また、上述の実施の形態及び各変形例においては、基材20がベース部材23及び補強部材24を含む例を示した。しかしながら、基材20が、固定領域30Aと、固定領域30Aよりも高い伸縮性を有する伸縮領域30Bとに区画され得る限りにおいて、基材20の構成は特には限られない。例えば、図12に示すように、基材20は、ベース部材23を含むが補強部材24を含んでいなくてもよい。この場合、図12に示すように、ベース部材23は、第1の厚みt1を有する領域と、第1の厚みよりも小さい第2の厚みt2を有する領域を含んでいてもよい。厚みの差に起因して、第2の厚みt2を有する領域の伸縮性は、第1の厚みt1を有する領域の伸縮性よりも高くなる。このため、第1の厚みt1を有する領域は、第1固定領域31、第2固定領域32、第3固定領域33などの固定領域30Aとして機能することができ、第2の厚みt2を有する領域は、第1伸縮領域34、第2伸縮領域35などの伸縮領域30Bとして機能することができる。
(配線基板の変形例)
図13は、本変形例に係る配線基板10を示す平面図である。図13に示すように、配線基板10は、固定領域30Aに位置し、配線52に電気的に接続された電子部品51を備えていてもよい。図13に示す例において、電子部品51は、基材20の第1面21側に位置している。

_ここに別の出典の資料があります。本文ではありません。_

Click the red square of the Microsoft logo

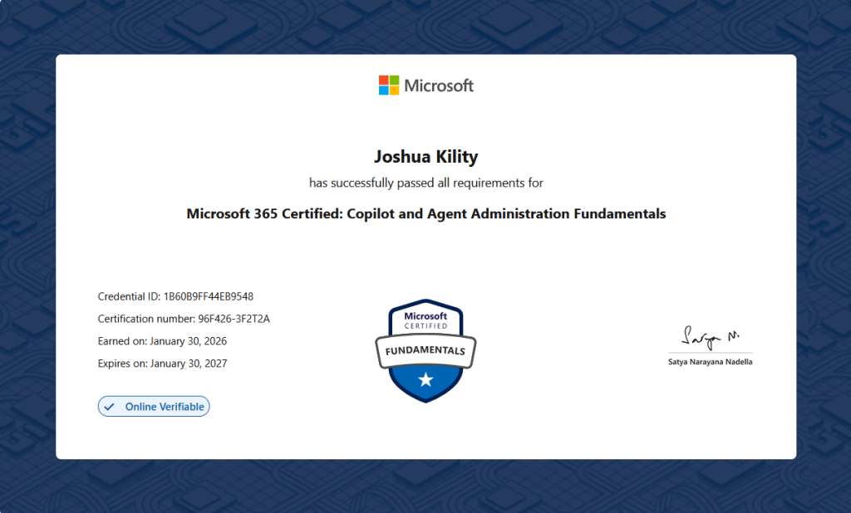click(384, 81)
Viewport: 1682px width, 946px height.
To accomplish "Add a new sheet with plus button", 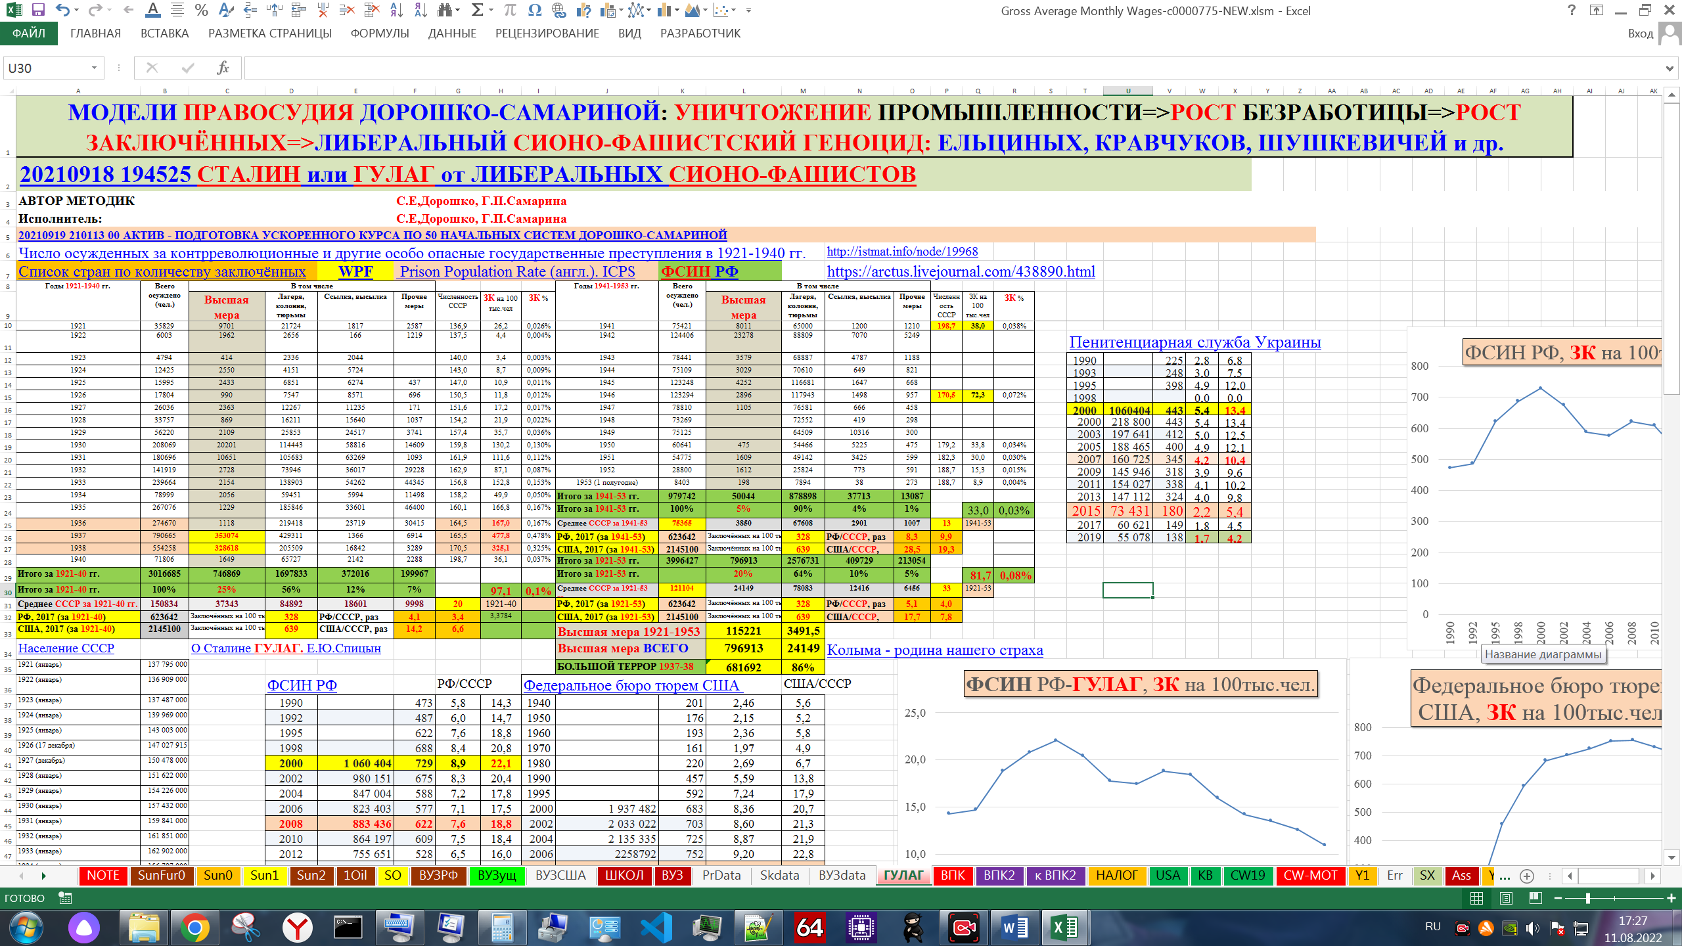I will pos(1527,876).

電子部品51は、配線52に接続される電極を有していてもよい。この場合、配線基板10は、電子部品51の電極に接するとともに配線52に電気的に接続された接続部を有する。接続部は、例えばパッドである。
また、電子部品51は、配線52に接続される電極を有していなくてもよい。例えば、電子部品51は、配線基板10の複数の構成要素のうちの少なくとも1つの構成要素と一体的な部材を含んでいてもよい。このような電子部品51の例として、配線基板10の配線52を構成する導電層と一体的な導電層を含むものや、配線52を構成する導電層とは別の層に位置する導電層を含むものを挙げることができる。例えば、電子部品51は、配線52を構成する導電層よりも平面視において広い幅を有する導電層によって構成されたパッドであってもよい。パッドには、検査用のプローブ、ソフトウェア書き換え用の端子などが接続される。また、電子部品51は、導電層が平面視においてらせん状に延びることによって構成された配線パターンであってもよい。このように、導電層がパターニングされて所定の機能が付与された部分も、電子部品51となり得る。

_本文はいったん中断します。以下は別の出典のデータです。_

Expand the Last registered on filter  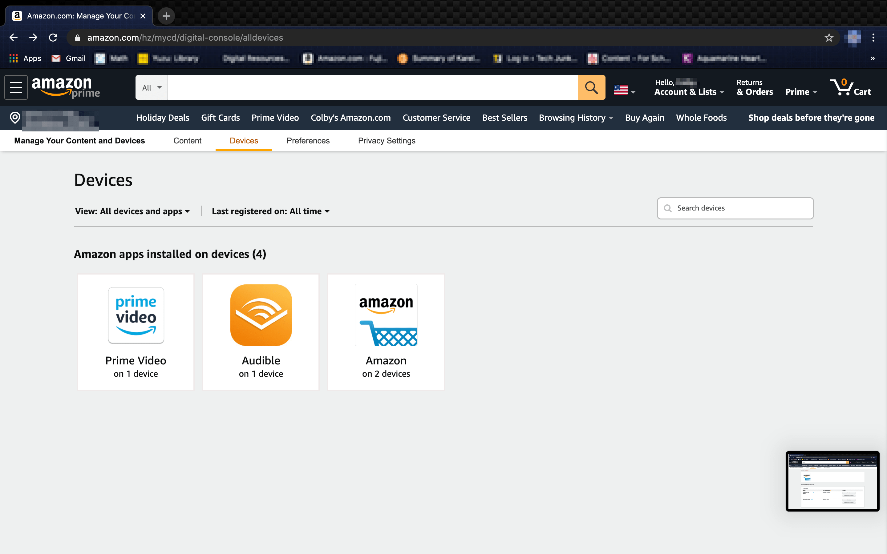(270, 211)
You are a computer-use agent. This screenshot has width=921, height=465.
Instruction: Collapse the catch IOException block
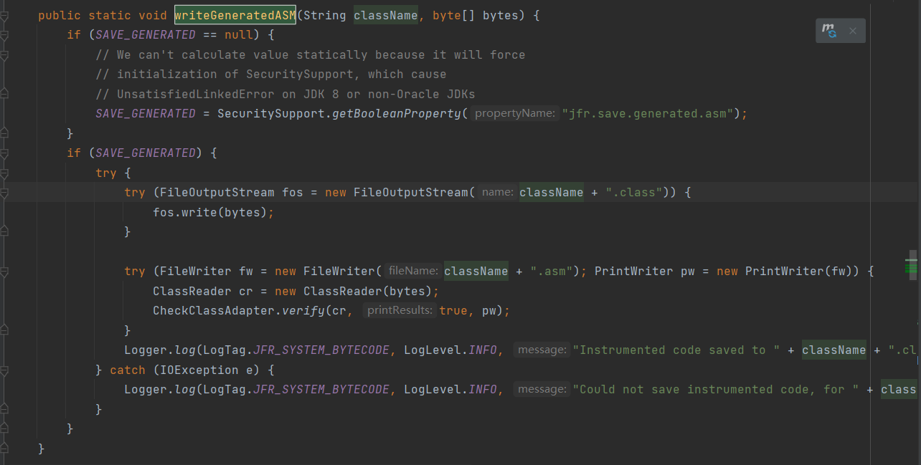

電子部品51は、能動部品であってもよく、受動部品であってもよく、機構部品であってもよい。電子部品51の例としては、トランジスタ、LSI(Large-Scale Integration)、MEMS(Micro Electro Mechanical Systems)、リレー、LED、OLED、LCDなどの発光素子、センサ、ブザー等の発音部品、振動を発する振動部品、冷却発熱をコントロールするペルチェ素子や電熱線などの冷発熱部品、抵抗器、キャパシタ、インダクタ、圧電素子、スイッチ、コネクタなどを挙げることができる。電子部品51の上述の例のうち、センサが好ましく用いられる。センサとしては、例えば、温度センサ、圧力センサ、光センサ、光電センサ、近接センサ、せん断力センサ、生体センサ、レーザーセンサ、マイクロ波センサ、湿度センサ、歪みセンサ、ジャイロセンサ、加速度センサ、変位センサ、磁気センサ、ガスセンサ、GPSセンサ、超音波センサ、臭いセンサ、脳波センサ、電流センサ、振動センサ、脈波センサ、心電センサ、光度センサ等を挙げることができる。これらのセンサのうち、生体センサが特に好ましい。生体センサは、心拍や脈拍、心電、血圧、体温、血中酸素濃度等の生体情報を測定することができる。
次に、電極を有さない電子部品51の用途について説明する。例えば、上述のパッドは、検査用のプローブ、ソフトウェア書き換え用の端子などが接続される部分として機能し得る。また、らせん状に延びることによって構成された配線パターンは、アンテナなどとして機能し得る。
なお、上述した実施の形態に対するいくつかの変形例を説明してきたが、当然に、複数の変形例を適宜組み合わせて適用することも可能である。